Hippocratis - image r17-R12H5L5 courtesy of the University LibraryAncient Libraries Conference

School of Classics, University of St Andrews
9-11 September 2008

Libraries operate as the core foundation of research and study in the modern Western world. Historically, they have enabled the preservation and transmission of knowledge from antiquity to the Middle Ages, to the contemporary era. Yet in the diachronic history of the library, we still lack fundamental facts about its institutional role, organisation and mode of operation in the ancient world. This is especially acute as both archaeological research and the study of ancient literary texts have enabled significant advancement to our knowledge and understanding of ancient written culture and its various loci of production and dissemination.

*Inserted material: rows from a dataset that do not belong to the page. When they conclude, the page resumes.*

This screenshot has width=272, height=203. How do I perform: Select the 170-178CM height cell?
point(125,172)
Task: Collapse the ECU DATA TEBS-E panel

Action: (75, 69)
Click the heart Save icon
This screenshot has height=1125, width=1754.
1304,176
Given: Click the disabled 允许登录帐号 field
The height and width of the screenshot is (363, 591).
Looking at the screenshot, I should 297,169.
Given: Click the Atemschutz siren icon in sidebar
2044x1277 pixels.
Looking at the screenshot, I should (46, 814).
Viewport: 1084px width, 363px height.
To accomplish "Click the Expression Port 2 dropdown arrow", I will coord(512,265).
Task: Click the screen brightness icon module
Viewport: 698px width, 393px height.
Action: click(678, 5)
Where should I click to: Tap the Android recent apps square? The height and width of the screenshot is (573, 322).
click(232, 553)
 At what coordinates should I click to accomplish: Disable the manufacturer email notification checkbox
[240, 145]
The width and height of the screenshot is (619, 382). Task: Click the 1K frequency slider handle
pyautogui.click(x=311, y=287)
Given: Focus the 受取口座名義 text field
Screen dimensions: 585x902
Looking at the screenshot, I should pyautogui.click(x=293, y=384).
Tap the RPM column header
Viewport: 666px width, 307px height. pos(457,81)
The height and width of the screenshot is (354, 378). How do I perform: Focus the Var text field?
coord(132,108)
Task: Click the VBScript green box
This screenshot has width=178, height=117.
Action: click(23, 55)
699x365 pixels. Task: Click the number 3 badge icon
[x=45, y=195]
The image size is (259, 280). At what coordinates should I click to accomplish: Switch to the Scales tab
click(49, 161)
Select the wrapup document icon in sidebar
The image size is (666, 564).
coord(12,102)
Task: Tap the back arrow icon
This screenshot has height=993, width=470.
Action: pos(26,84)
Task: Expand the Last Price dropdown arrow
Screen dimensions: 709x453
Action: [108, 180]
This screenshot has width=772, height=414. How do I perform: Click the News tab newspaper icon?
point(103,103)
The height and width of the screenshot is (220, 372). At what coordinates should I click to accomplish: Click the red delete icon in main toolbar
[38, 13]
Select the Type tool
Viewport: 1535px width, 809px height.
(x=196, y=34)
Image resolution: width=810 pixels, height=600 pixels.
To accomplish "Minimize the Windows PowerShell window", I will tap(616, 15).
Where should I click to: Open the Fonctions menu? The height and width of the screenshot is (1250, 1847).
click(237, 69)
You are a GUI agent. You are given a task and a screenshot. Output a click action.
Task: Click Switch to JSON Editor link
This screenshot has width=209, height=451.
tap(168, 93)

One of the ‘Science and Empire’ project’s principal research objectives is to examine the institutional contexts associated with the production and dissemination of ancient scientific, technical, and encyclopaedic writing. Our conference, accordingly, aims to re-open discussion of the role, function and users of ancient libraries. We are keen to explore the shifting conditions under which the library operated as a physical and institutional entity, but also as intellectual and symbolic space over the long span of antiquity. In addition, we wish to investigate a variety of scholarly practices and social and intellectual networks that developed within the domain of the ancient library. We thus hope to illuminate the relationship between the library and the broader culture of reading, writing and intellectual exchange in antiquity.

The conference will bring together literary scholars, historians and archaeologists of all periods of Graeco-Roman antiquity specialising in the above fields.